[Items from a dataset]
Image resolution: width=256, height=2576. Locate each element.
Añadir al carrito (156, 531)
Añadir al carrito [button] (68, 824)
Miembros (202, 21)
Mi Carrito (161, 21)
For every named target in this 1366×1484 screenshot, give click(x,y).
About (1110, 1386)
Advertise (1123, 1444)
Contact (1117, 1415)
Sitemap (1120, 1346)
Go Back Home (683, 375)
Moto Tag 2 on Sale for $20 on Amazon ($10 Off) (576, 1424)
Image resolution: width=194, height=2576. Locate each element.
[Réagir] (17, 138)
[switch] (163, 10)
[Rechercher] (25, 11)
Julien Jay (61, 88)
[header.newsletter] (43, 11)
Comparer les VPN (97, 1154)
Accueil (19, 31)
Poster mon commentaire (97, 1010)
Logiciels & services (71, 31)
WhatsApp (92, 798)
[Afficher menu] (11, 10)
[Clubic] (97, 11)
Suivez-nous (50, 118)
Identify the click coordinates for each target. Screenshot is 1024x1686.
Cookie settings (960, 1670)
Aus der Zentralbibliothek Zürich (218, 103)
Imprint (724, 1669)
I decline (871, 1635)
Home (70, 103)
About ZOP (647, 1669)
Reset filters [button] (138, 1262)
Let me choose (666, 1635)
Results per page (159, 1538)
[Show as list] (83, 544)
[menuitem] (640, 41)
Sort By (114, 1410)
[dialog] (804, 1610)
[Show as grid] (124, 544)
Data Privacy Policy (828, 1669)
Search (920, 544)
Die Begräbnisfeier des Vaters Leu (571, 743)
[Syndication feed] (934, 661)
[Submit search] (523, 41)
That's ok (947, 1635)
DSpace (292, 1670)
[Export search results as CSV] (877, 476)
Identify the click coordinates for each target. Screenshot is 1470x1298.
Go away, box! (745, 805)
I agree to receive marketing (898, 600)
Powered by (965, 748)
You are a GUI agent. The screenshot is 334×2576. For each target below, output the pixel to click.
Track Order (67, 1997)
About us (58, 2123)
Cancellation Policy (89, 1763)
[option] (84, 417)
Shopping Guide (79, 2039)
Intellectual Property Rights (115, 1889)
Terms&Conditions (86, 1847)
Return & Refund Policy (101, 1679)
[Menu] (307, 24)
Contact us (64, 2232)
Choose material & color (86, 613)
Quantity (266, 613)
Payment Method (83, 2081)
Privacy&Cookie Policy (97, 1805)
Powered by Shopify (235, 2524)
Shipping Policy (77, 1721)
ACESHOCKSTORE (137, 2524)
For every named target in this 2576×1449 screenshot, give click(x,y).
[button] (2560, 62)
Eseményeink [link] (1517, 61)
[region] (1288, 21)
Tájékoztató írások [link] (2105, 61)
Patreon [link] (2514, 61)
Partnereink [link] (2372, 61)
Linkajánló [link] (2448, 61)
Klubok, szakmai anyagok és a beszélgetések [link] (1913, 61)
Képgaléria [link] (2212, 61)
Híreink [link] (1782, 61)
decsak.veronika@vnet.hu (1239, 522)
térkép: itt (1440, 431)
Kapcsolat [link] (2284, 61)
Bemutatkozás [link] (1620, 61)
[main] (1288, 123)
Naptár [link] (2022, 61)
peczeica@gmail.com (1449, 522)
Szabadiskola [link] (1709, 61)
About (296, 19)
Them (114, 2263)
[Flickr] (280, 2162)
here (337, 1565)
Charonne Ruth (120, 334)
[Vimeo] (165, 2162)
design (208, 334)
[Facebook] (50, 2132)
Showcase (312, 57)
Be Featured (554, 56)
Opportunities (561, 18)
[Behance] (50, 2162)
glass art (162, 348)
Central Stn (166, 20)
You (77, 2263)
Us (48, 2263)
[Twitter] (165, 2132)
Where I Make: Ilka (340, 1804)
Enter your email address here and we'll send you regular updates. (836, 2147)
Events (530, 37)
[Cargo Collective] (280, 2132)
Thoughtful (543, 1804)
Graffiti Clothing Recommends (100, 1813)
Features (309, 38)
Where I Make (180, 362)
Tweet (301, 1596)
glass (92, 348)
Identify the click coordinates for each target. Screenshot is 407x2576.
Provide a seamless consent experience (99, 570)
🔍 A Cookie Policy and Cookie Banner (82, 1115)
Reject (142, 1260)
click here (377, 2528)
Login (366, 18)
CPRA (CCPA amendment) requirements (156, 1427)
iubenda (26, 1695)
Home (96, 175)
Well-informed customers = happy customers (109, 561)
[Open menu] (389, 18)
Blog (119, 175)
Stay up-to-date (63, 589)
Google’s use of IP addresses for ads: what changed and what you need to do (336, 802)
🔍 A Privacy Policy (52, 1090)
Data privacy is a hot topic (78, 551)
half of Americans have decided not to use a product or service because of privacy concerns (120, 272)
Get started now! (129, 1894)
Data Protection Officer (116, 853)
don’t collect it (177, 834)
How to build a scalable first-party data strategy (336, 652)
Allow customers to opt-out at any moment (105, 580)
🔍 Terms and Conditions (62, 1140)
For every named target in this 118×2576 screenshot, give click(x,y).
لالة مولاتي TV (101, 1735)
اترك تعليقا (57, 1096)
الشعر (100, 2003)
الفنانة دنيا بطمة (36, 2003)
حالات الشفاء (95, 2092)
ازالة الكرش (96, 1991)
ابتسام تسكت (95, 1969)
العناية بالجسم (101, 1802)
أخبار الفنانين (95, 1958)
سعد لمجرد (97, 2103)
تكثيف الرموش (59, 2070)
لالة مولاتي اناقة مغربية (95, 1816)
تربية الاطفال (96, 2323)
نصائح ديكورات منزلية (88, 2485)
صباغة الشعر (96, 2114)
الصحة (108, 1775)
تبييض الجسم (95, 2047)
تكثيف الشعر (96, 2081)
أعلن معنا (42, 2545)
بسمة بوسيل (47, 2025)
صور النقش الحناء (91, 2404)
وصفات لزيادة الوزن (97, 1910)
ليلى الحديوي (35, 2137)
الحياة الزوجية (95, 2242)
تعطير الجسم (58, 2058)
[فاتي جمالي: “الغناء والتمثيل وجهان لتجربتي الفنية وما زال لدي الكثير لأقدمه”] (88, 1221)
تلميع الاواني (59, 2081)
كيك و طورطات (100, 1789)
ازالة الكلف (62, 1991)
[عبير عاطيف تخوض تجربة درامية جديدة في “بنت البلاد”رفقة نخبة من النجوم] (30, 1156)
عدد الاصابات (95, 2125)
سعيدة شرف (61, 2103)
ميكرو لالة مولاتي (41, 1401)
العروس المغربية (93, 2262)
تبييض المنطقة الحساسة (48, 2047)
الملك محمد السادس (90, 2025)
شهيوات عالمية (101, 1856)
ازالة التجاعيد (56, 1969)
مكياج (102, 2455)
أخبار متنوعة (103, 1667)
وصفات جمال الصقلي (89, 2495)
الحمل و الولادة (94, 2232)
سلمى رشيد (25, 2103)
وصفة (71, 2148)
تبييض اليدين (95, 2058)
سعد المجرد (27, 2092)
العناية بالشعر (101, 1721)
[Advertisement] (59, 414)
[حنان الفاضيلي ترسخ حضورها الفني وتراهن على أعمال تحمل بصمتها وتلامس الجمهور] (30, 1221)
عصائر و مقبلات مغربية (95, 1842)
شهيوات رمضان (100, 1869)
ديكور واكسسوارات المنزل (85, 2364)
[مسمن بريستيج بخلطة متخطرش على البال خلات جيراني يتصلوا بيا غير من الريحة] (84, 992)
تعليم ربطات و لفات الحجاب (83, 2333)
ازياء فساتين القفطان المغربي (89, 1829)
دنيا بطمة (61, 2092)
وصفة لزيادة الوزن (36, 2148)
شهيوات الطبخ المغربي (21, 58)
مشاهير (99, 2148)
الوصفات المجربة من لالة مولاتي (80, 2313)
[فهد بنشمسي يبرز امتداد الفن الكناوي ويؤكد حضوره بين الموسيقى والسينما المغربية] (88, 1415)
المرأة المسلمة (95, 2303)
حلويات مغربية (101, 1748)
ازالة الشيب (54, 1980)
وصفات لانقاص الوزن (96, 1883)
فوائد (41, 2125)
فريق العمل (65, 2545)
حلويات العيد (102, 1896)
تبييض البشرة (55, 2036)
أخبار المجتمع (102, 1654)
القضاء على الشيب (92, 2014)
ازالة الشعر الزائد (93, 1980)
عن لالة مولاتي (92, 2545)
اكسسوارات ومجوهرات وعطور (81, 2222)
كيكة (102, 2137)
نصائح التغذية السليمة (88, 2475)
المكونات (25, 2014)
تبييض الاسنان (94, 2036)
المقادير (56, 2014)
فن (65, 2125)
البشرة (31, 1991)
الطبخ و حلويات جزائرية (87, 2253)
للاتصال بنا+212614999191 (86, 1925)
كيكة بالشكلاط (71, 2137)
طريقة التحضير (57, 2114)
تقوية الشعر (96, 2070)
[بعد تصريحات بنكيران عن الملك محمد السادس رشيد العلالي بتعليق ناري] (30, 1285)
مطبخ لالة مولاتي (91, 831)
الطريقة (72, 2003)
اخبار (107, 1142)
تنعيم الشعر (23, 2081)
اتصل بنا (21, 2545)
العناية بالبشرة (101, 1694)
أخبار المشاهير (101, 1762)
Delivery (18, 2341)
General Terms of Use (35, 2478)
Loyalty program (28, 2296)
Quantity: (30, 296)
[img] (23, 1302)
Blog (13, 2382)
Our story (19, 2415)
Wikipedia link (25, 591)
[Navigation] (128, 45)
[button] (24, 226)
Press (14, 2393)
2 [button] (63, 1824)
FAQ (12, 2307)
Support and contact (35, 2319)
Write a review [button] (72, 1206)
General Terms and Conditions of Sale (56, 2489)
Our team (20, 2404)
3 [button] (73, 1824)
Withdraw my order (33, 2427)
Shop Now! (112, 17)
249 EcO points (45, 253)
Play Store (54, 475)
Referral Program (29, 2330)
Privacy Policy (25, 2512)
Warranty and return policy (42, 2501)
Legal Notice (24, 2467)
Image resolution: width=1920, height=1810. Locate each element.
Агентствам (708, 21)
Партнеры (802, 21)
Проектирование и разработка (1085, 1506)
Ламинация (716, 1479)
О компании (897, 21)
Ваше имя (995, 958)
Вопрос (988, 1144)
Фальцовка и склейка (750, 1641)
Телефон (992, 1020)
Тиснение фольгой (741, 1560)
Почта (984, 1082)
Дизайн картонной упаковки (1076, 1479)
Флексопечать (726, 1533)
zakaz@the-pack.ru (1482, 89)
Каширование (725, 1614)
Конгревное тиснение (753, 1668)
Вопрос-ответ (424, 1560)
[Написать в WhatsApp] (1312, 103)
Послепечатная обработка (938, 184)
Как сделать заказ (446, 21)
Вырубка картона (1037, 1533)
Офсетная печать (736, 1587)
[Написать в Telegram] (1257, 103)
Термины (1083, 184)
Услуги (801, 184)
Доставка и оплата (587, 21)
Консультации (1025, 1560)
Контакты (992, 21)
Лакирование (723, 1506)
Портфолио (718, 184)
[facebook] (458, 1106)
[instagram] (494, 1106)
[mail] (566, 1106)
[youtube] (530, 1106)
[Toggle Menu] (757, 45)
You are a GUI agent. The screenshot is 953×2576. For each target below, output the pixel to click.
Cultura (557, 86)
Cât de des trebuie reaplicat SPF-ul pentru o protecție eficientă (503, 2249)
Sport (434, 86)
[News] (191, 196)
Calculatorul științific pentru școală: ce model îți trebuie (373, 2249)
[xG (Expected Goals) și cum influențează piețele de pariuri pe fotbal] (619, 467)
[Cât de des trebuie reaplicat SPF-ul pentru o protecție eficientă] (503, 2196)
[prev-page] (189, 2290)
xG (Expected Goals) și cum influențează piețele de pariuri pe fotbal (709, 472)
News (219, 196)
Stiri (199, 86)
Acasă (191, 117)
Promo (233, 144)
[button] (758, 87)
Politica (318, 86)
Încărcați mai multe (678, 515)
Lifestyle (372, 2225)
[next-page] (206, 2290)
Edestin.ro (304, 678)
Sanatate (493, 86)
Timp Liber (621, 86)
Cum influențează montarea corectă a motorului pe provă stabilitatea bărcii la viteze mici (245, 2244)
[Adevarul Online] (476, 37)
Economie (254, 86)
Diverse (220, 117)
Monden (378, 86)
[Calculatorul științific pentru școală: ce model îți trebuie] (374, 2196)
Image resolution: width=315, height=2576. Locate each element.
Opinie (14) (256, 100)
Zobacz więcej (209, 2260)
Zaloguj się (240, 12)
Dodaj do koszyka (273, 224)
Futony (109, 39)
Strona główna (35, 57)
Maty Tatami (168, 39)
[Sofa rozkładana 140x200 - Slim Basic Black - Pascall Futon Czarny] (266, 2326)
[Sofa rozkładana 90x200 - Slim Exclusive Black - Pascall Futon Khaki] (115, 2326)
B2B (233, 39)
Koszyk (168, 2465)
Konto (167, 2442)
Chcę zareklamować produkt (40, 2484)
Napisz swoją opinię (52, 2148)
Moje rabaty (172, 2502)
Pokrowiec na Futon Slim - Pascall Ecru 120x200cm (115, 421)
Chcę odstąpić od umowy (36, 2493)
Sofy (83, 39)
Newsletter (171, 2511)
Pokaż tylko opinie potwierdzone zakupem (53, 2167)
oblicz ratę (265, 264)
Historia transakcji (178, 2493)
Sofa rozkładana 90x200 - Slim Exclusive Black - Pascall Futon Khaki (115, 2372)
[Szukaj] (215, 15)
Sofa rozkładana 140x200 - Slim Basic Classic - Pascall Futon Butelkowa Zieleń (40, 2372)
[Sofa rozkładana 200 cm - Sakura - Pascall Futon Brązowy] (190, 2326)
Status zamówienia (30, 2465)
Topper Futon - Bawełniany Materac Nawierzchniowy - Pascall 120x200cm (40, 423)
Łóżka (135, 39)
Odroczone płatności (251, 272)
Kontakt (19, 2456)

*Task brief:* Using the data above, print exactly the lines from the line that contains "Strona główna (35, 57)" through the line that contains "Historia transakcji (178, 2493)", with both included.

*Response to this exercise:*
Strona główna (35, 57)
Maty Tatami (168, 39)
[Sofa rozkładana 140x200 - Slim Basic Black - Pascall Futon Czarny] (266, 2326)
[Sofa rozkładana 90x200 - Slim Exclusive Black - Pascall Futon Khaki] (115, 2326)
B2B (233, 39)
Koszyk (168, 2465)
Konto (167, 2442)
Chcę zareklamować produkt (40, 2484)
Napisz swoją opinię (52, 2148)
Moje rabaty (172, 2502)
Pokrowiec na Futon Slim - Pascall Ecru 120x200cm (115, 421)
Chcę odstąpić od umowy (36, 2493)
Sofy (83, 39)
Newsletter (171, 2511)
Pokaż tylko opinie potwierdzone zakupem (53, 2167)
oblicz ratę (265, 264)
Historia transakcji (178, 2493)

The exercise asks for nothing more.